**** TEXT SHOWN ****

You are viewing a plain text version of this content. The canonical link for it is here.

Posted to dev@spark.apache.org by Pei-Lun Lee <pl...@appier.com> on 2015/03/10 10:06:16 UTC

SparkSQL 1.3.0 (RC3) failed to read parquet file generated by 1.1.1

Hi,

I found that if I try to read parquet file generated by spark 1.1.1 using
1.3.0-rc3 by default settings, I got this error:

com.fasterxml.jackson.core.JsonParseException: Unrecognized token
'StructType': was expecting ('true', 'false' or 'null')
 at [Source: StructType(List(StructField(a,IntegerType,false))); line: 1,
column: 11]
        at
com.fasterxml.jackson.core.JsonParser._constructError(JsonParser.java:1419)
        at
com.fasterxml.jackson.core.base.ParserMinimalBase._reportError(ParserMinimalBase.java:508)
        at
com.fasterxml.jackson.core.json.ReaderBasedJsonParser._reportInvalidToken(ReaderBasedJsonParser.java:2300)
        at
com.fasterxml.jackson.core.json.ReaderBasedJsonParser._handleOddValue(ReaderBasedJsonParser.java:1459)
        at
com.fasterxml.jackson.core.json.ReaderBasedJsonParser.nextToken(ReaderBasedJsonParser.java:683)
        at
com.fasterxml.jackson.databind.ObjectMapper._initForReading(ObjectMapper.java:3105)
        at
com.fasterxml.jackson.databind.ObjectMapper._readMapAndClose(ObjectMapper.java:3051)
        at
com.fasterxml.jackson.databind.ObjectMapper.readValue(ObjectMapper.java:2161)
        at org.json4s.jackson.JsonMethods$class.parse(JsonMethods.scala:19)
        at org.json4s.jackson.JsonMethods$.parse(JsonMethods.scala:44)
        at org.apache.spark.sql.types.DataType$.fromJson(dataTypes.scala:41)
        at
org.apache.spark.sql.parquet.ParquetRelation2$$anonfun$readSchema$1$$anonfun$25.apply(newParquet.scala:675)
        at
org.apache.spark.sql.parquet.ParquetRelation2$$anonfun$readSchema$1$$anonfun$25.apply(newParquet.scala:675)



this is how I save parquet file with 1.1.1:

sql("select 1 as a").saveAsParquetFile("/tmp/foo")

**** SUPPLIED DATA ****

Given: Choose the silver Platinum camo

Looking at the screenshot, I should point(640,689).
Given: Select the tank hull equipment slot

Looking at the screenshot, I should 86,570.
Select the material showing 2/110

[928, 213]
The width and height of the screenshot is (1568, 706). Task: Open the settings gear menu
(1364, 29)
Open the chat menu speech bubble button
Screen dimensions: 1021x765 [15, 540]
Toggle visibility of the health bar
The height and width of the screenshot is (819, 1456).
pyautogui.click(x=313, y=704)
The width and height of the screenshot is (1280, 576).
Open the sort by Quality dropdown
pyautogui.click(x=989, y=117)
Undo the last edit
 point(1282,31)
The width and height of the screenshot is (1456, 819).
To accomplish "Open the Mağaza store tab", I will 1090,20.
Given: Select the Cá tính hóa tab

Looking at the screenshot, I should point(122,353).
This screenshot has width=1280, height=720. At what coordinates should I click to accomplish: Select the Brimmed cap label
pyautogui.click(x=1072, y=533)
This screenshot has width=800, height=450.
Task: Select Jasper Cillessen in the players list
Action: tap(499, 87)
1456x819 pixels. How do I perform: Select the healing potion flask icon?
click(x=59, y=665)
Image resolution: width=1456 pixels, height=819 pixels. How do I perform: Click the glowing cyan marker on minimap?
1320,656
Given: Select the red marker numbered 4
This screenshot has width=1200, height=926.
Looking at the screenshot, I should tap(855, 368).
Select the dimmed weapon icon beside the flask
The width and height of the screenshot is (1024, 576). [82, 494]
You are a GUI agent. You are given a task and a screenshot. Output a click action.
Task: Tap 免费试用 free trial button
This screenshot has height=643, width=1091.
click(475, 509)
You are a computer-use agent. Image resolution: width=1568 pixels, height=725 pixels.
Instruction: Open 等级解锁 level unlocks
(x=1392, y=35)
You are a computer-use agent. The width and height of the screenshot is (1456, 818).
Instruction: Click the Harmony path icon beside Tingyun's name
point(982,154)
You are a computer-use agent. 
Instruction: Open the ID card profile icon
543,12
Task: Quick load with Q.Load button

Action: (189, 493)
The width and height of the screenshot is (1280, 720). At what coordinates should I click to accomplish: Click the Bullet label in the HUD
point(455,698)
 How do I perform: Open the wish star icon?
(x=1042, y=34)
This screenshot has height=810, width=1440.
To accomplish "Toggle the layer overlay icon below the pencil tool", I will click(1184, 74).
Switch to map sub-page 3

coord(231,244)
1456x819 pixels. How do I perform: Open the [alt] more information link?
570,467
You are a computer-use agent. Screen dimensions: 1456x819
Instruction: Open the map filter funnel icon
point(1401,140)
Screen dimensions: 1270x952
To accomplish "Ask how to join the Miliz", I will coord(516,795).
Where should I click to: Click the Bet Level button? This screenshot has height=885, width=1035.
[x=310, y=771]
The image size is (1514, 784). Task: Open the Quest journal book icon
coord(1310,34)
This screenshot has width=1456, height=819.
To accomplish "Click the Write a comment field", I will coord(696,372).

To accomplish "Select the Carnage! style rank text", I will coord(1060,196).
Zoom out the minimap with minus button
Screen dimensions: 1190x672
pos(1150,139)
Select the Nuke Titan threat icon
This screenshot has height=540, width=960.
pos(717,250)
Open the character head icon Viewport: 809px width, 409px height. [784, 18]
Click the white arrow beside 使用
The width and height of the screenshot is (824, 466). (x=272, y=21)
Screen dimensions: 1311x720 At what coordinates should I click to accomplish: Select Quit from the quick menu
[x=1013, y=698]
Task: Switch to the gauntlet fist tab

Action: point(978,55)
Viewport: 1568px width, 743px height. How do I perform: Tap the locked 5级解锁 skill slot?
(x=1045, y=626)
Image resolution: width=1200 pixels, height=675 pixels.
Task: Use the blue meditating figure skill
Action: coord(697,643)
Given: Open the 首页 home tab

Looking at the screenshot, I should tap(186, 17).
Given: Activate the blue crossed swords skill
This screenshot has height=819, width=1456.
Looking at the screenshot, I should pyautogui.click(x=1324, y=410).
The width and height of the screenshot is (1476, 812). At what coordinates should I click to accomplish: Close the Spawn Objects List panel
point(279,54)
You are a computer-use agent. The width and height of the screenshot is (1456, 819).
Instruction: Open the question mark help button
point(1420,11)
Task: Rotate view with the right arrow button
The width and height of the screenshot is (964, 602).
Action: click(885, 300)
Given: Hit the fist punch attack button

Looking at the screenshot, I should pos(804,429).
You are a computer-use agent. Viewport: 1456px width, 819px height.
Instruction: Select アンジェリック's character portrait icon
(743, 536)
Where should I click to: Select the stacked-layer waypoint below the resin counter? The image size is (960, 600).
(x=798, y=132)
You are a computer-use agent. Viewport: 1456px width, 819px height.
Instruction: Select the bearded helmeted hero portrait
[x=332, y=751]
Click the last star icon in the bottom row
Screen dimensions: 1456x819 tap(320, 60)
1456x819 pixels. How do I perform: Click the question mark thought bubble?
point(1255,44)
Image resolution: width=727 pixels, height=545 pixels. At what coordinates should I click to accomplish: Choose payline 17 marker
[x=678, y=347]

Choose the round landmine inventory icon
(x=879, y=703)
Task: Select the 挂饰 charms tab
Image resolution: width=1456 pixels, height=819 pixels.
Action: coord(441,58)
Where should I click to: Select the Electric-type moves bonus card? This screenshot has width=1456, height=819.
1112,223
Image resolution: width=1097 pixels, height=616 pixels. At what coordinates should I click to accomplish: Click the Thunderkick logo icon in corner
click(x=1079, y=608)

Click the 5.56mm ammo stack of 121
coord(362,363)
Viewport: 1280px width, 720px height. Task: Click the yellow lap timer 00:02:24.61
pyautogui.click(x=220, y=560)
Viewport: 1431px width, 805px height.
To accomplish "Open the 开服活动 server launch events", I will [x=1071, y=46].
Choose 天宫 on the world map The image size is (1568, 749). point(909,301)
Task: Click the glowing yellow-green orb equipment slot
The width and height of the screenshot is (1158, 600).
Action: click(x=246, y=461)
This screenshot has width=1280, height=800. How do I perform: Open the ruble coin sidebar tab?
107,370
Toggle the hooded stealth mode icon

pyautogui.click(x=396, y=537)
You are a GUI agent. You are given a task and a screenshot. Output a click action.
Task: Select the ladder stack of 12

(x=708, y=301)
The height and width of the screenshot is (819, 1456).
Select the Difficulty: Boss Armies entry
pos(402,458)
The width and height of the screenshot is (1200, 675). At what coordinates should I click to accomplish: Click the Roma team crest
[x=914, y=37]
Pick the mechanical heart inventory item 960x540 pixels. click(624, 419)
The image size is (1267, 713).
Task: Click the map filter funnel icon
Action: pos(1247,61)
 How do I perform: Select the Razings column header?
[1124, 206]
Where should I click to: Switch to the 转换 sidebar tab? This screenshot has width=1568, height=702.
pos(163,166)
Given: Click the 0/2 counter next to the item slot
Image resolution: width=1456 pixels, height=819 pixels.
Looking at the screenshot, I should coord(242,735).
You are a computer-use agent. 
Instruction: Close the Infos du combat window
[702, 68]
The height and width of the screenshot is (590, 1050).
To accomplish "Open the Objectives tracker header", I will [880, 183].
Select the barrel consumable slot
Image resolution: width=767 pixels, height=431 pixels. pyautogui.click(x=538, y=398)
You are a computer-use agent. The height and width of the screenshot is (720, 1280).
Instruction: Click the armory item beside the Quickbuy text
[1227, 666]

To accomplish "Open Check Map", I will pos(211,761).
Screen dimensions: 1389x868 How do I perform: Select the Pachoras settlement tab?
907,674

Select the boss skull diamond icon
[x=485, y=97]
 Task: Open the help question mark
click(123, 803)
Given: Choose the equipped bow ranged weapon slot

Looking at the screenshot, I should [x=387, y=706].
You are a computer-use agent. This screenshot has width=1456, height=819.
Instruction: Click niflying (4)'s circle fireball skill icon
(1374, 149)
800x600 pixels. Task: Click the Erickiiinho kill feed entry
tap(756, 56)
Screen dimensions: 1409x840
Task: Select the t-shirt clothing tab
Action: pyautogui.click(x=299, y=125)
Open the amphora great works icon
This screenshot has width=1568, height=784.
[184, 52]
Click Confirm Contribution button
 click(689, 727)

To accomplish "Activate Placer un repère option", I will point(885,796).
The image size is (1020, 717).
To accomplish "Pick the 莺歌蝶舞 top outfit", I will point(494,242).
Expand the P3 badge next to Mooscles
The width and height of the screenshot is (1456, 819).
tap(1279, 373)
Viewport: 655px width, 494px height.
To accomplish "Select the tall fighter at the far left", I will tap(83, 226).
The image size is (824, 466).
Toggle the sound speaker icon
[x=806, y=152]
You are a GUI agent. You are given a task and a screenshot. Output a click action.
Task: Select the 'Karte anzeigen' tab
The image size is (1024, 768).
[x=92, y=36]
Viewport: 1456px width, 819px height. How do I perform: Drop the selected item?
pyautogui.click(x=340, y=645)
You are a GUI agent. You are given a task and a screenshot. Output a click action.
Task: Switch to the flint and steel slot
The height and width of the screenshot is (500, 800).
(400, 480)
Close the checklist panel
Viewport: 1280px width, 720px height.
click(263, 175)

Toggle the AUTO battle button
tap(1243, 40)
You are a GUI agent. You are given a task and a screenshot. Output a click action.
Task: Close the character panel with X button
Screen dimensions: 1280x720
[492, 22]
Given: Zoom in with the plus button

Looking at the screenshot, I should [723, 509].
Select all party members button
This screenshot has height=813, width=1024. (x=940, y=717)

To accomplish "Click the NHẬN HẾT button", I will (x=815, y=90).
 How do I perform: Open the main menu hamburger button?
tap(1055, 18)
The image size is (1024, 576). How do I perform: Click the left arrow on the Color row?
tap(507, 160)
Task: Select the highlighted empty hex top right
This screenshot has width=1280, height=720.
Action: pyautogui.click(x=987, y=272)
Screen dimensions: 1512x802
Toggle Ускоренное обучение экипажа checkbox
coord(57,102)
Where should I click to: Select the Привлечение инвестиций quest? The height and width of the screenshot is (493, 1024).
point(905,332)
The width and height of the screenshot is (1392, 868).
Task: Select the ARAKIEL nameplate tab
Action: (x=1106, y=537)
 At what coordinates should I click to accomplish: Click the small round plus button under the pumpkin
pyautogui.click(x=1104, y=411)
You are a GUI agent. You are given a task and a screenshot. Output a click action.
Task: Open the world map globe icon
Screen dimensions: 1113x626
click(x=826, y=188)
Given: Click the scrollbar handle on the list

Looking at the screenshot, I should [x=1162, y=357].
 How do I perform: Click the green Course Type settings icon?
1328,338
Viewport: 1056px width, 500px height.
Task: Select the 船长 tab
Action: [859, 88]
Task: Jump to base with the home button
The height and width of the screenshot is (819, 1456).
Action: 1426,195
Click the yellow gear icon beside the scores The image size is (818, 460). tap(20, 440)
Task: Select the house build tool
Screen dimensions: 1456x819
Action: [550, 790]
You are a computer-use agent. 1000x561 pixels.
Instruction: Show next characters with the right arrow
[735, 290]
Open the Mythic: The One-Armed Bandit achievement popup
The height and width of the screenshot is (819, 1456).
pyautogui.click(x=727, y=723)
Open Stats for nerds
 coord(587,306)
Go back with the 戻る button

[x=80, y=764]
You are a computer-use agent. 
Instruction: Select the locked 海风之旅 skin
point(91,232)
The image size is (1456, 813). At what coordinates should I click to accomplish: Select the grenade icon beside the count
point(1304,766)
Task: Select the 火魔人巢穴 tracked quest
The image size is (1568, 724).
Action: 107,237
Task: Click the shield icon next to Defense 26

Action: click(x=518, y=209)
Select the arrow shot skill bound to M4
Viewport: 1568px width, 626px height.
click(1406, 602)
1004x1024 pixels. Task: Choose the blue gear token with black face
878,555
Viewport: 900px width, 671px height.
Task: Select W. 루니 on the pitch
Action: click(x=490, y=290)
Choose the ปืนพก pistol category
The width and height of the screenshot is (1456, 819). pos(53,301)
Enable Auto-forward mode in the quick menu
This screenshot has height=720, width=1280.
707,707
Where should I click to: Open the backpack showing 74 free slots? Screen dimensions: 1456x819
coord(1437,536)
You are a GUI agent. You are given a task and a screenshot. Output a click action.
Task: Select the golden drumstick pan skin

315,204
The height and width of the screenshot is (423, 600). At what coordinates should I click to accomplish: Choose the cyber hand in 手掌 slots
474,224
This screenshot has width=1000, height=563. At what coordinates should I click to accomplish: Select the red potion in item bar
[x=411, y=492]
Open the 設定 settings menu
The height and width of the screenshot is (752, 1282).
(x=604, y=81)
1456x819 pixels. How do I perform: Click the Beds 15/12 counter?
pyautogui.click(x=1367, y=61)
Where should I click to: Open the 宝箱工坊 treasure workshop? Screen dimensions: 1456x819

****

• _PROMPT 1_: In the SparkSQL parquet post, reproduce the passage starting with "I found that" and going on through "('true', 'false' or 'null')".
• _PROMPT 2_:
Using the SparkSQL parquet post, decide whether each statement agrees with it. Answer yes or no for each, and quote the words that settle it.
(a) The error appeared when reading with version 1.3.0-rc3 under default settings.
(b) The parquet file was saved to the path "/tmp/bar".
(c) The exception thrown was a JsonParseException.
• _PROMPT 3_: Write what comes next in the SparkSQL parquet post, picking up after its final line.

• _TASK RESPONSE 1_:
I found that if I try to read parquet file generated by spark 1.1.1 using
1.3.0-rc3 by default settings, I got this error:

com.fasterxml.jackson.core.JsonParseException: Unrecognized token
'StructType': was expecting ('true', 'false' or 'null')

• _TASK RESPONSE 2_:
(a) Yes: "1.3.0-rc3 by default settings"
(b) No: "saveAsParquetFile("/tmp/foo")"
(c) Yes: "com.fasterxml.jackson.core.JsonParseException: Unrecognized token"

• _TASK RESPONSE 3_:
and this is the meta data of the 1.1.1 parquet file:

creator:     parquet-mr version 1.4.3
extra:       org.apache.spark.sql.parquet.row.metadata =
StructType(List(StructField(a,IntegerType,false)))



by comparison, this is 1.3.0 meta:

creator:     parquet-mr version 1.6.0rc3
extra:       org.apache.spark.sql.parquet.row.metadata =
{"type":"struct","fields":[{"name":"a","type":"integer","nullable":t
[more]...



It looks like now ParquetRelation2 is used to load parquet file by default
and it only recognizes JSON format schema but 1.1.1 schema was case class
string format.

Setting spark.sql.parquet.useDataSourceApi to false will fix it, but I
don't know the differences.
Is this considered a bug? We have a lot of parquet files from 1.1.1, should
we disable data source api in order to read them if we want to upgrade to
1.3?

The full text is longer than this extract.